## Begin Text provided
When they write to complain of a lack of due process of law and violations of religious freedom, the American Civil Liberties Union and other critics of the state's intervention on behalf of abused and neglected children in Eldorado, Texas, dismiss known facts about the lives of children in the Fundamentalist LDS compound; ignore the well-established principle that the state's compelling interest in the health, safety and welfare of children permits it to impose necessary limits on the free exercise of religion; allege without substantive basis that Child Protective Services is acting out of religious bias against the FLDS; and grossly understate the complexity of the issues involved in this sad affair.

What is known from facts on the ground and experiences elsewhere is that underage girls are summarily "married" to older men, resulting in statutory rape, pregnancy and the birth of babies to children; that any FLDS mothers are complicit in this heinous practice; that underage boys are often banished from the community to a life on the streets at the whim of their male elders; that the true links between children and putative parents and siblings are largely unknown and perhaps unknowable; that "families" of multiple wives and their many children are used to scam the state and federal welfare systems; and the cloistered environment of the compound is employed to produce generation after generation of perpetrators and victims of these practices. No element of freedom of religion under the United States Constitution protects this behavior.
## End Text provided
## Begin Information supplied
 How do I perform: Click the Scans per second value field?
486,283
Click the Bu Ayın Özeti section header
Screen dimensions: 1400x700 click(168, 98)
## End Information supplied
» **Prompt**: Please pick up the piece on the state's intervention for children at the FLDS compound in Eldorado, Texas, and continue it from its final sentence.

» **Output**:
Since the day the children were removed, the confirmed number of pregnancies or motherhood among these young girls has risen to at least 31. Interviews and written documents have raised the possibility of sexual abuse of the boys, and physical exams have revealed injuries past and present that may indicate physical abuse of some of the children, girls and boys alike. This is the morass that CPS faces in trying to prevent harm to a very large if indefinite number of children, and the offered summary solution of cherry-picking the obvious case of abuse while otherwise letting life go on as usual misconstrues the law and belies the difficulty and imperative nature of the job.

CPS and other authorities are working to sort out the players, good from bad, restore as many parent-child relationships as the law and good social work allow; and place children in safe, loving foster and permanent homes when reunification is not possible. Their actions to date are grounded in evidence sufficient for the reviewing court to have awarded temporary custody to the state. Continuing that custody while developing a permanency plan, or immediately returning the children to their parents, will be the subject of timely hearings specific to each child. Meanwhile, the FLDS, the parents and the children are represented by attorneys, many of whom are providing legal services pro bono. All the due process required under the law is in place.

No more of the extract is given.